After dog's death, family seeks to educate about rodenticides

Courtesy PhotoCharlotte Balentine holds Rosie.

NEWBURYPORT — It should have been a long happy life for Rosie, a 7-pound cockapoo puppy owned by the Balentine family of Newburyport. But earlier this month, tragedy struck when Rosie was found dead — a possible victim of accidental poisoning. 

The Balentines believe their 4-month-old family member may have ingested a rodenticide, a deadly poison used to kill mice and sometimes squirrels. 

Rosie’s body was discovered Feb. 15 in the family’s backyard. Attempting to shed any light into Rosie’s mysterious death, the Balentines searched their yard and found two piles of Rosie’s feces containing birdseed. Allison Balentine said she brought the feces to an area veterinarian, who determined it contained poison.  

“She definitely ate the poison directly,” Balentine said earlier this week. 

According to Salisbury veterinarian Heidi Bassler, some rodenticides induce internal bleeding, killing its victims over a period of several days or a week. The same slow death can occur in pets who ingest the poison. The smaller the dog, the quicker the poison works. Among the symptoms of internal bleeding are fatigue, loss of appetite, and swollen ankle joints caused by blood pooling. 

“We don’t see it that often. Periodically only. It was more common when dogs used to roam and before leash laws,” said Bassler, who added that more people are now aware of the potentially tragic consequences of being careless with rodenticide.  

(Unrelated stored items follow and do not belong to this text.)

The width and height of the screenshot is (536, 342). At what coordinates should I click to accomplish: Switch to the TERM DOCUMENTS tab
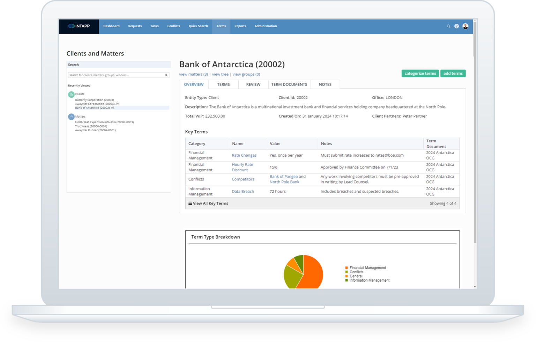point(289,84)
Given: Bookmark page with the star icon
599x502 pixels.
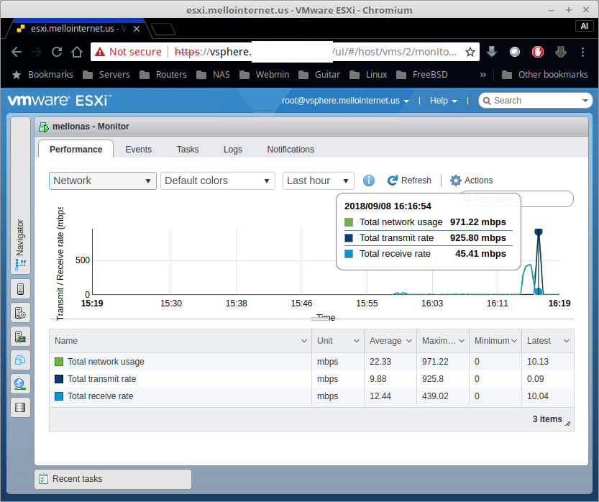Looking at the screenshot, I should click(470, 52).
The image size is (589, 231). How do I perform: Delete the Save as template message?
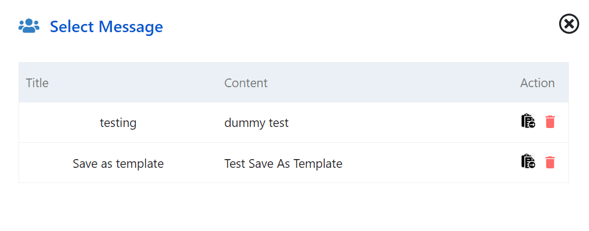(550, 162)
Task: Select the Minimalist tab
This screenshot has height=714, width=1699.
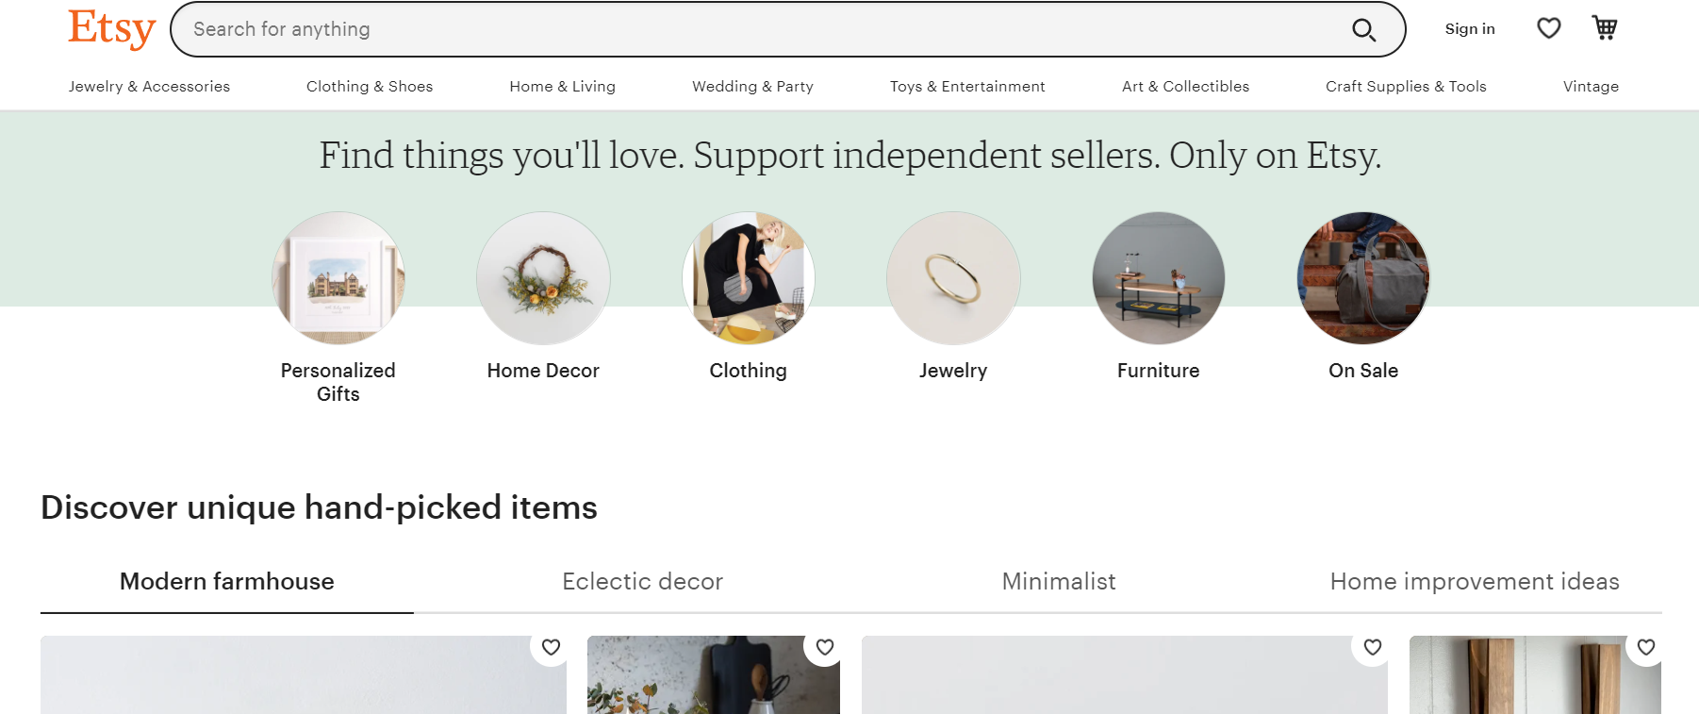Action: coord(1058,581)
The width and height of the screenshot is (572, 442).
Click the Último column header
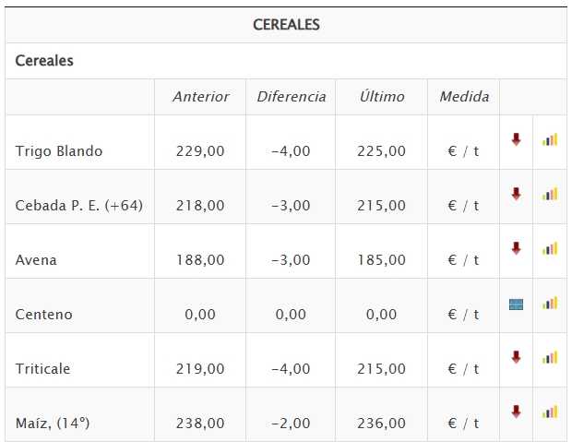(x=382, y=97)
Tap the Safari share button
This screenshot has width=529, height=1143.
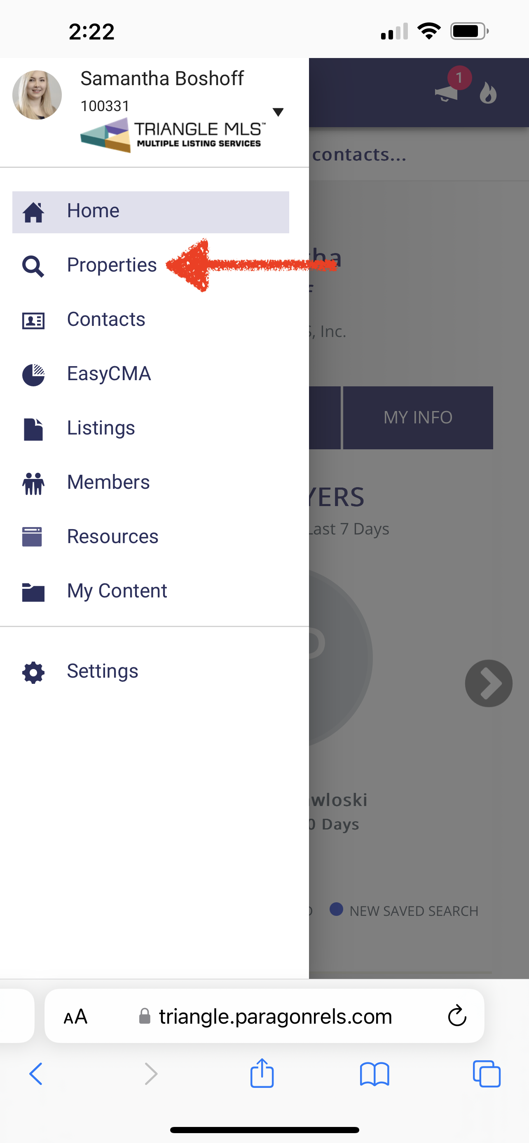[262, 1073]
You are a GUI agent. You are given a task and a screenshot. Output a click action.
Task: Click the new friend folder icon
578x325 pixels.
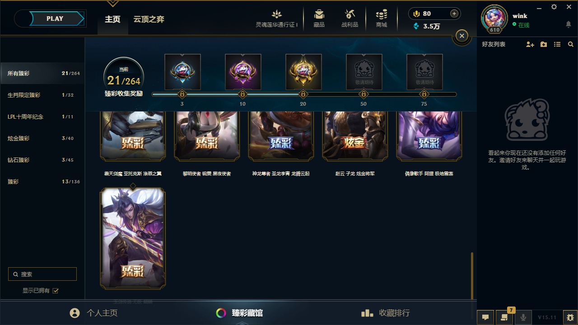coord(544,44)
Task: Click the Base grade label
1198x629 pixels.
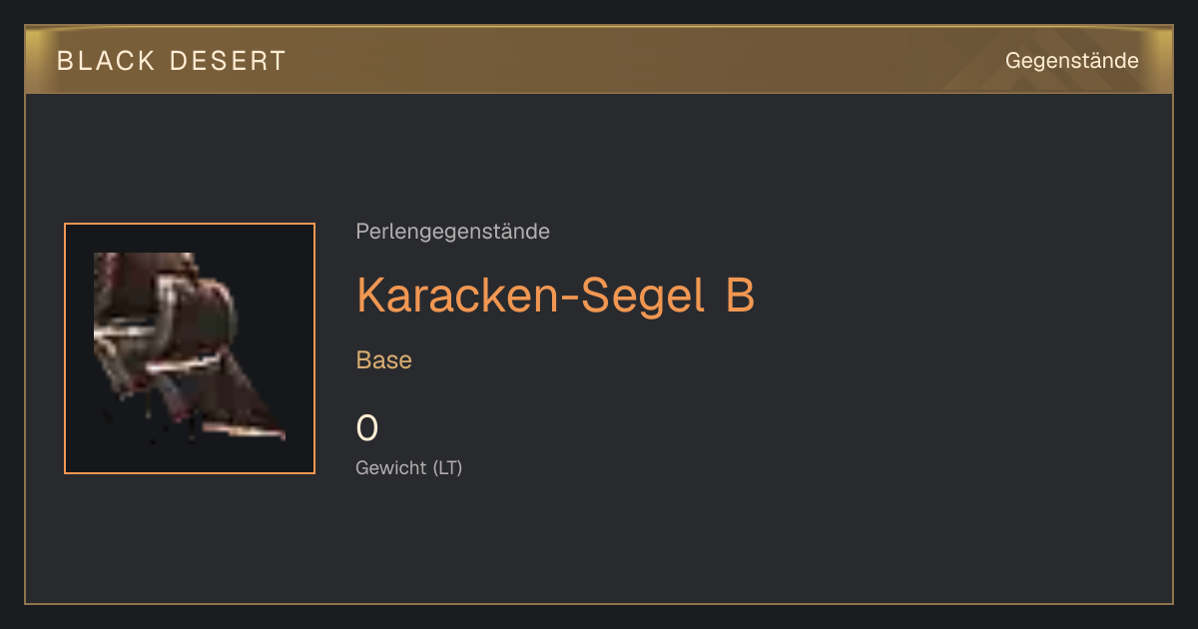Action: click(384, 360)
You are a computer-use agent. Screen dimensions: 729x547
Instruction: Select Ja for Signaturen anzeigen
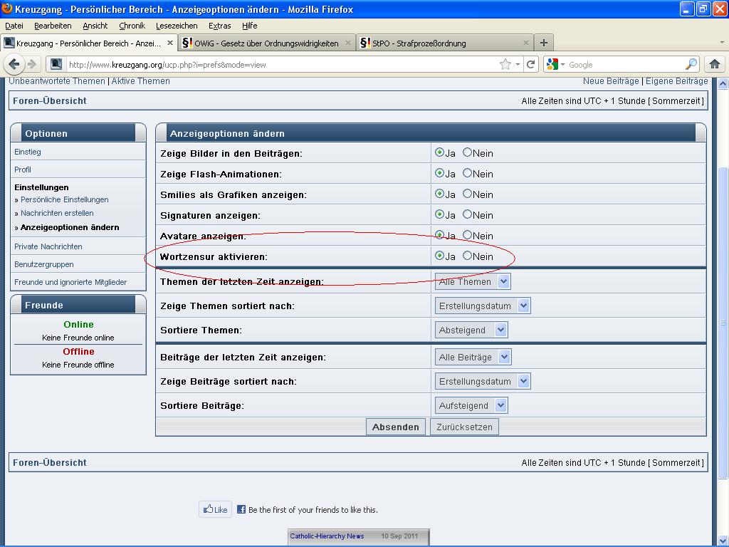tap(439, 214)
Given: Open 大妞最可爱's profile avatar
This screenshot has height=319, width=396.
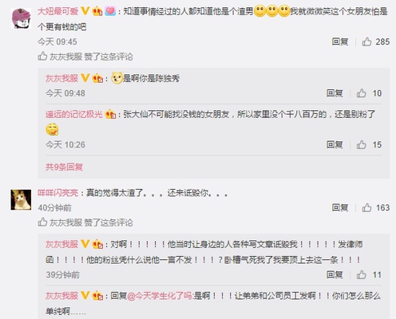Looking at the screenshot, I should (21, 18).
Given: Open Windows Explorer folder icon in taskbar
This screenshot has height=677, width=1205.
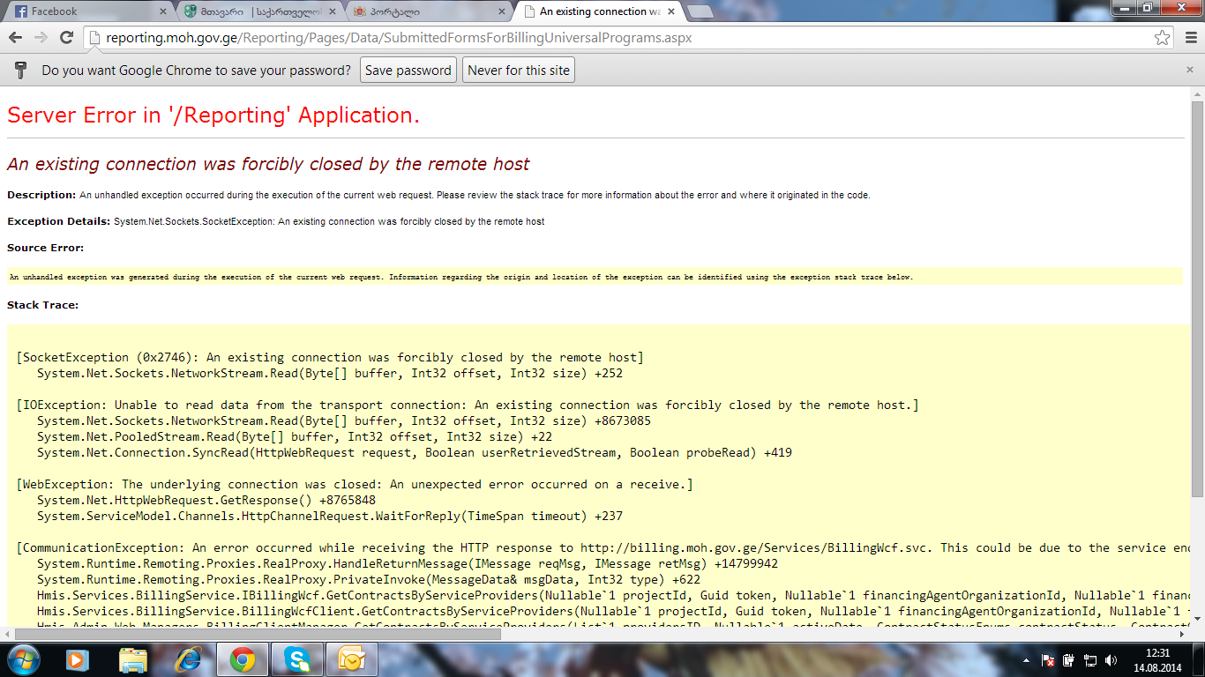Looking at the screenshot, I should 133,659.
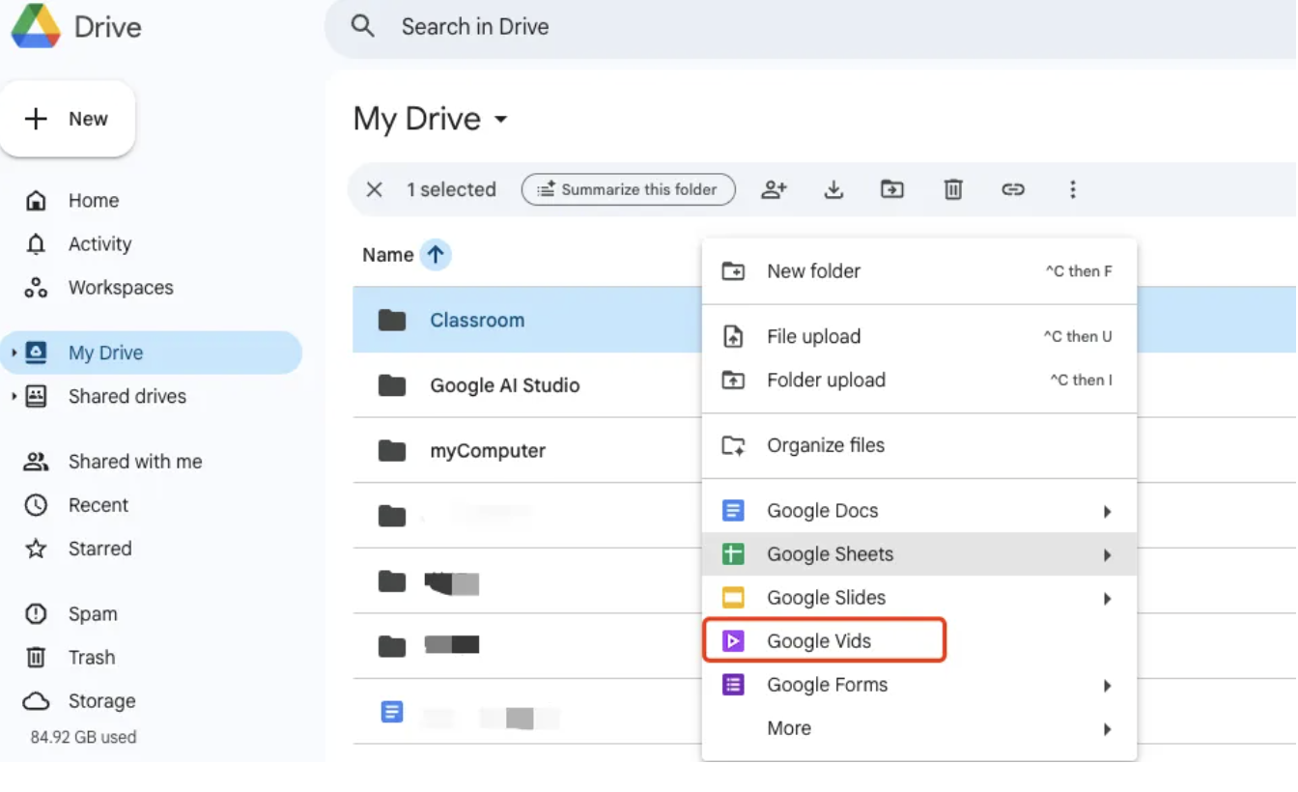The width and height of the screenshot is (1298, 792).
Task: Click the trash icon in selection toolbar
Action: pyautogui.click(x=953, y=189)
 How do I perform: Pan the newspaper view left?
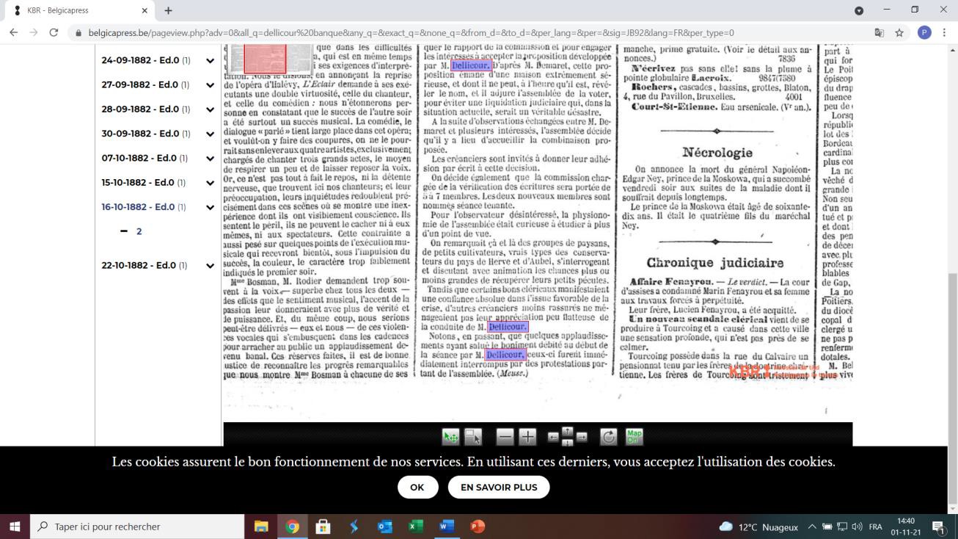point(555,437)
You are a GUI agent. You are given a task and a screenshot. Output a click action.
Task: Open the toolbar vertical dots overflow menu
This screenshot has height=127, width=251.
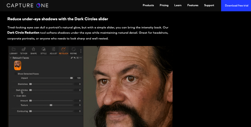[x=81, y=51]

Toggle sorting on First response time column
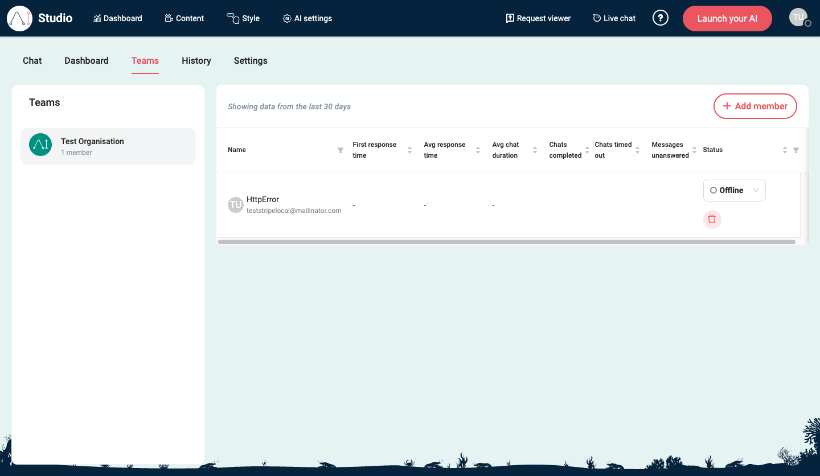[x=409, y=150]
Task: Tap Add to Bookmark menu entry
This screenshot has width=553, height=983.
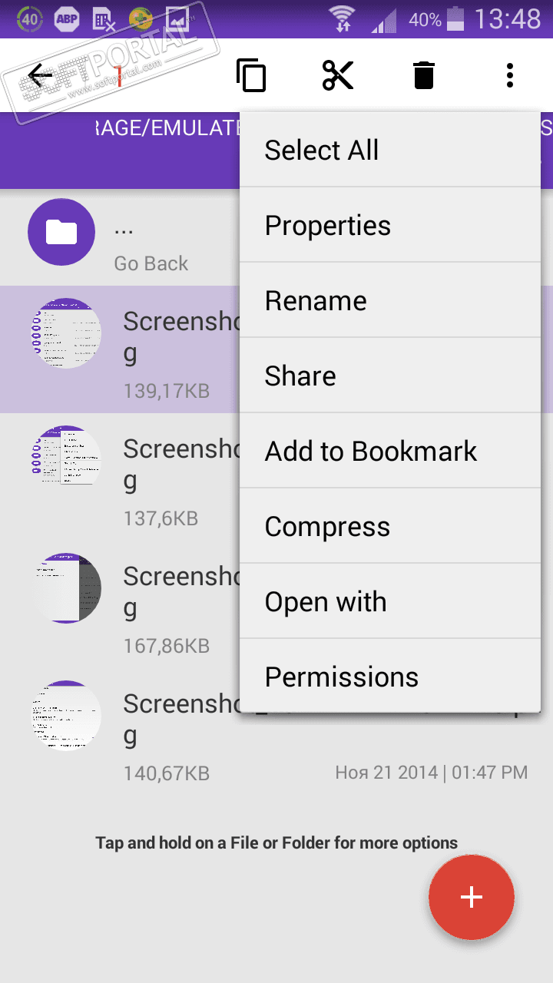Action: pos(390,452)
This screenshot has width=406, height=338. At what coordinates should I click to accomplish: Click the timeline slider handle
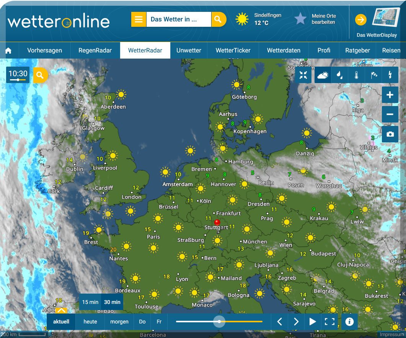[219, 322]
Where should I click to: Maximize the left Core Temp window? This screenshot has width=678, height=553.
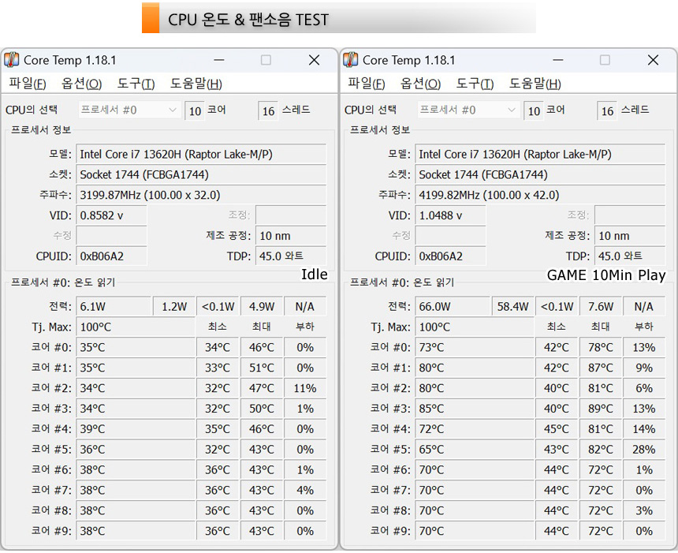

Still, the potential for disaster remains. Owners who believe their dogs have been exposed to an anti-coagulant poison are urged to visit their veterinarian for treatment. Bassler said once an anti-coagulant poison is detected, injections of vitamin K can save their lives. 

“Those kind of accidental exposures can happen,” Bassler said. 

Balentine doesn’t think for a moment that her pet was poisoned deliberately, but rather was the victim of a tragic accident. She and her family believe the poison-laced bait, perhaps set to kill squirrels, made its way to their property and was ingested by an unknowing Rosie. Due to her small stature, the amount of poison was enough to kill her. 

“It’s only by deduction, but I think it’s a fairly good deduction. We certainly welcome another set of eyes,” Balentine said. 

As a precaution, the Balentines brought their other cockapoo, 6-year-old Shadow, to their veterinarian for a vitamin K treatment. 

In the wake of Rosie’s death, the Balentines distributed fliers around their home off Ferry Road. Her street, she said, features large yards and friendly neighbors.  

“I don’t feel that this an intentional thing, but it’s not a nice thing at all,” Balentine said.